I’m sorry for rambling. I want to learn everything about your existence. I hope I haven’t presumed too much by starting at the beginning of mine. Knowing you’re there gives me hope, because everything I experienced — everyone I lost — connected the two of us. Perhaps there was purpose behind the pain.

You direct your tube-lens at me as often as I turn my gaze towards you. Are you alone, too? May my words comfort you the way your presence does me. I can’t wait to learn your history. To intertwine our futures across this expanse that separates us.

*****

Using my long-range encoder, I send this message in pieces that fit into a vibration wave without disrupting its integrity. The first fragments must have reached you by now, surely? Yet you remain at your lens as if nothing has changed.

Perhaps I miscalculated. I take down my own lens, hold it by the fire, measure the refraction angle. Slap one limb against another, for what a fool I’ve been!

I’ve missed by orders of magnitude. The light my lens captured, although originating from you, was detected light Orbits away from your actual position. I’ve touched upon your emitted apparition somewhere along the vast space between us. My focal reach hasn’t got to your physical location.

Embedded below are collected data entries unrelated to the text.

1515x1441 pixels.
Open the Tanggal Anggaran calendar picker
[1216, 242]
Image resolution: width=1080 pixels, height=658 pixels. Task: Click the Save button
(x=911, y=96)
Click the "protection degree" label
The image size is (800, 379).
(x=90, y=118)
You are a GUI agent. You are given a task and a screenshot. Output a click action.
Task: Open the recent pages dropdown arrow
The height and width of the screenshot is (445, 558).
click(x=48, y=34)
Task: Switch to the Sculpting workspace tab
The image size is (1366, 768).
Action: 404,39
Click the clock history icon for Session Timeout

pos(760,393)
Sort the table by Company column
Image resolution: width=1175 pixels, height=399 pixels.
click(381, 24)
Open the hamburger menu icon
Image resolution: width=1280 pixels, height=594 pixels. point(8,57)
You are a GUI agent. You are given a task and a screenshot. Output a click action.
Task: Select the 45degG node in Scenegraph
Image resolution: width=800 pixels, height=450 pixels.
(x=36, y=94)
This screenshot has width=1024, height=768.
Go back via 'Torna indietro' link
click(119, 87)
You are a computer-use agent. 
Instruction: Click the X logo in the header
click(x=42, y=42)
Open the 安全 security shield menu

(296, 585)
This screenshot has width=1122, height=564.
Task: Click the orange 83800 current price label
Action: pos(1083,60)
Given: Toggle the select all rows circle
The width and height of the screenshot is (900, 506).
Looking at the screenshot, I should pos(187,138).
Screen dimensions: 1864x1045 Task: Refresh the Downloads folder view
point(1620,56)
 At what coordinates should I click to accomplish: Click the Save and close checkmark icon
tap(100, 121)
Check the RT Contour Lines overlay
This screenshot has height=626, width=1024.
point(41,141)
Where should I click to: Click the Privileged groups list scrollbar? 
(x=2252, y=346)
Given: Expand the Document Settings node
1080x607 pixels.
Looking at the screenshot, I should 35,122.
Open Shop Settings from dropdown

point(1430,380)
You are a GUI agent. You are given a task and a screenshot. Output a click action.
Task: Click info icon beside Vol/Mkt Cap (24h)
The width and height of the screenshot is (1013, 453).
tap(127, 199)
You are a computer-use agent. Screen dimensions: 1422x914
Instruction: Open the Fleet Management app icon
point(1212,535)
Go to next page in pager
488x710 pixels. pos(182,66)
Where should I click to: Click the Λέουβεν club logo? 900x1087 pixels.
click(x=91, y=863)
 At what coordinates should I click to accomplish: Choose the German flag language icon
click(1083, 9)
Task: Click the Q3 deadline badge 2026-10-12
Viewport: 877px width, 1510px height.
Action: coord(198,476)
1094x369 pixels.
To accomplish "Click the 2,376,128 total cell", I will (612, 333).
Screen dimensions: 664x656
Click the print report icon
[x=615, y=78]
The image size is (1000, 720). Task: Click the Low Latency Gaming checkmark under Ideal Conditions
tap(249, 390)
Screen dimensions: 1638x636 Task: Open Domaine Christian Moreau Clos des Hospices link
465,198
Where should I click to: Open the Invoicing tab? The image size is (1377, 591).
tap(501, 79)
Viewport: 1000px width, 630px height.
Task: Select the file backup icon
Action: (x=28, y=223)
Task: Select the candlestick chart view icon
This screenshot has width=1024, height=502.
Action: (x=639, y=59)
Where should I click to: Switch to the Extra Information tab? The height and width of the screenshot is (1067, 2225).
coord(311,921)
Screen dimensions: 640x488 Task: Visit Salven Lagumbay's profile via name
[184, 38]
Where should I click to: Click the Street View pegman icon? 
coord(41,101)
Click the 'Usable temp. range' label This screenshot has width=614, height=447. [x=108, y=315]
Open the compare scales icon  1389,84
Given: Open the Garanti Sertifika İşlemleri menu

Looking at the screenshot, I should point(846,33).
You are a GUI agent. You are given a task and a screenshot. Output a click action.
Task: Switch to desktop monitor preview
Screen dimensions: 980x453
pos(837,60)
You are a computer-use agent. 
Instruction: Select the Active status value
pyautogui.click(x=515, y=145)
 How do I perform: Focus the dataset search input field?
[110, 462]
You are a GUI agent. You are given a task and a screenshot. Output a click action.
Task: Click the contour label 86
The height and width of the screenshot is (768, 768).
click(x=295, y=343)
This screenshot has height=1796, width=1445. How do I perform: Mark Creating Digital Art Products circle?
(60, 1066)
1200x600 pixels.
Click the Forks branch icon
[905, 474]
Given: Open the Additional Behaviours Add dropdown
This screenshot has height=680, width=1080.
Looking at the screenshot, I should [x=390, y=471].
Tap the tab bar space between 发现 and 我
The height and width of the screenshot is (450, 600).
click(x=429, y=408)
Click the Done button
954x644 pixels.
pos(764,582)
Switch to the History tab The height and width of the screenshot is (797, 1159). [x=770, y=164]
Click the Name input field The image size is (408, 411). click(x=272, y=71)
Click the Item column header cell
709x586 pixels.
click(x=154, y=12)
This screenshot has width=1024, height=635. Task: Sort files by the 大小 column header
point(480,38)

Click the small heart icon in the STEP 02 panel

I’ve seen you stack multiple lenses in your tube contraption, increasing your visual range. You’ve given me the idea to try the same. To catch your light earlier, just as it leaves you.

*****

I adjust the gap between my combined lenses. Your world resolves. Suddenly, I’m the closest I’ve ever been.

But something’s different. Where it was moving pieces and beams of light, now it’s eerily quiet.

Layers of ash stifle any colour. Nothing locomotes, or stirs, or breathes.

The cuboid edges of your residence have crumbled into dust.

*****

Something monumental must have transpired while I fixed the lenses. Frustrated, I wrench away the new glass.

And there you are, peering at me within my old lens. Vibrant as before.

I hold up the second lens again. Your world collapses into stillness.

*****

My waveform messages take time journeying to you. Without the long-range encoder, my vibrations are raw, slow — like the sobs reverberating through this empty residence.

And although it’s faster than that, light needs time to travel, too.

The additional distance conquered by my new lens doesn’t just take up room. It also takes up Orbits. And Orbits and Orbits.

So many Orbits that your world has become rubble, and you’ve never seen me at all, because you ceased to exist in the space of that time.

The story behind the story

Ayida Shonibar reveals the inspiration behind Light years.

Light years touches on building community in unexpected places and feeling disconnected from loved ones who live far away. One facet of diasporic and/or immigrant experiences is finding and losing people, spending more time missing someone than getting to be in their presence. People we feel the closest kinship with could be on the opposite side of the planet; our relatives and ancestors might be pieced together from scant fragments passed through dispersed generations down to us. Technology lets us share our lives, through documenting or recounting things after they’ve already transpired; it’s an honour to be included in someone else’s experience — and heartbreaking because we’re rarely with them as it actually happens. This forever FOMO — that’s where Light years came from. I first had the idea in late 2019, and it has become even more poignant for me since then. I hope it resonates with people who love deeply from afar and often feel lonely for it. May Light years remind you of all the people looking out for you even when you can’t see them, whether from another place or another time.